Naming conventions for magnetostratigraphic intervals are standardized as part of the North American Stratigraphic Code, but they weren't always.
- In the early days of magnetostratigraphy - the 1960s
- intervals of the same polarity were called epochs and named after luminaries in the field of magnetism (E.G.: Brunhes, Matuyama, Gauss, etc.)
- Short intervals of polarity change within epochs were called events and named after the localities where they were found. (E.G. Olduvai)
- As identifiable intervals increased, a numbering system was substituted for the names of great men.
- But it was recognized that magnetostratigraphic intervals weren't the only things called "epochs."
- Eventually, magnetostratigraphers switched to a more rational system in which:
- The top of each normal interval is the top of a "chron".
- Chrons are numbered but have a letter C prefix to distinguish from the earlier numbering system. Normal and reverse sections of each chron are designated with suffixed N and R.
- Chrons can be divided into subchrons or lumped into superchrons
- The named "epochs" of the old system are retained in the new, so it's OK to refer to the Matuyama Chron or the Olduvai Subchron.
- Like all other stratigraphic units, magnetostratigraphic chrons are rock units with type localities.
I inflict the old system because you are likely to encounter it in the literature.
Nuts and Bolts of Sampling:
- Samples typically collected using a drill that recovers a small core. Such samples must have their orientation recorded!
- In order to reduce uncertainty, at least three samples, (and preferably more) are taken from a given locality. Their mean paleomagnetic declination is obtained. The closer together individual samples plot, the more reliable the signal is considered.
In the lab
Remember Chemical remnant magnetization (CRM)? This process tends to overprint the original Natural remanent magnetism (NRM) of the sample with a weaker and more recent one. To eliminate this overprinting, the sample must (ironically) be demagnetized. Typically the overprinting CRM is weaker and can be removed w/o damaging the NRM. This can be done by:
- Alternating field (AF) demagnetization: the sample is placed in a rapidly alternating strong magnetic field.
- Thermal demagnetization: the sample is heated to higher and higher tmeperatures in a series of steps, with cooling intervals occuring in a container shielded from Earth's magnetic field.

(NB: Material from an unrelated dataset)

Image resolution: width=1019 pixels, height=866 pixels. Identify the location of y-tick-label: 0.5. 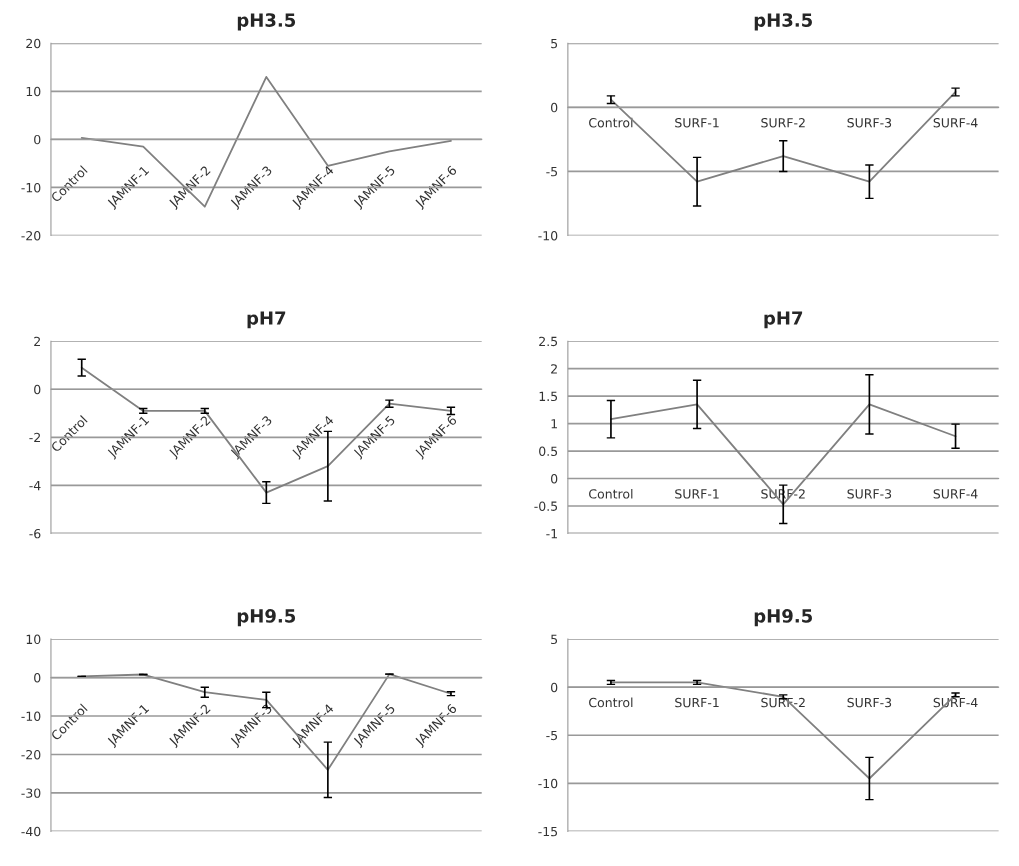
(548, 451).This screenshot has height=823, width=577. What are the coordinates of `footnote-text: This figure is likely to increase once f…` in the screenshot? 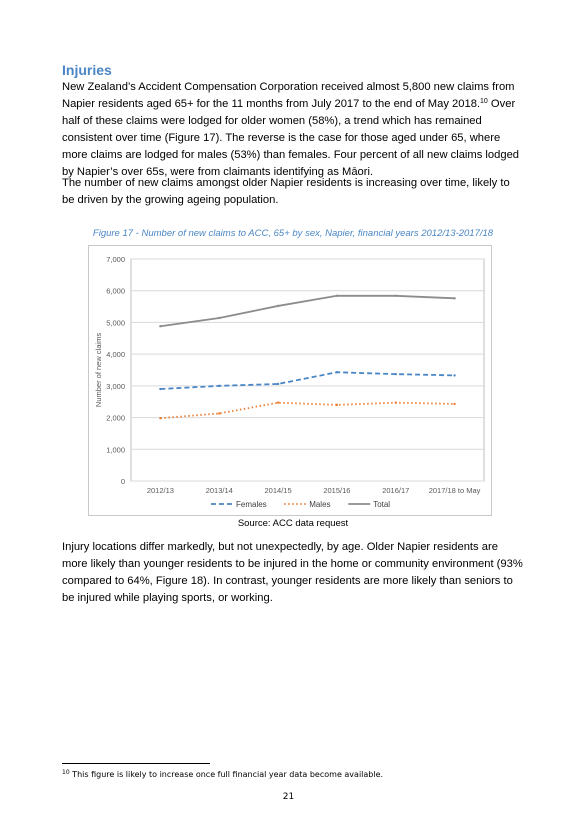 It's located at (226, 774).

- Magnetometry: Finally the specimen can be examined with a magnetometer, which records the orientation and intensity of the specimen's magnetic field. Two methods are available:
- Spin magnetometry: The older method. Employs a magnetometer that spins the sample in a range of directions and measures the induced current in an adjacent electrical coil to identify the orientation and strength of the field. This can only be used on physically robust specimens.
- Cryogenic magnetometry: Beginning in the 1970s, cryogenic magnetometers became the tool of choice. These use an array of cryogenically cooled superconducting sensors to measure the magnetic field of the sample. That advantage is that the sample needn't be spun, so relatively fragile samples (E.G.: unindurated sediments) can be analyzed.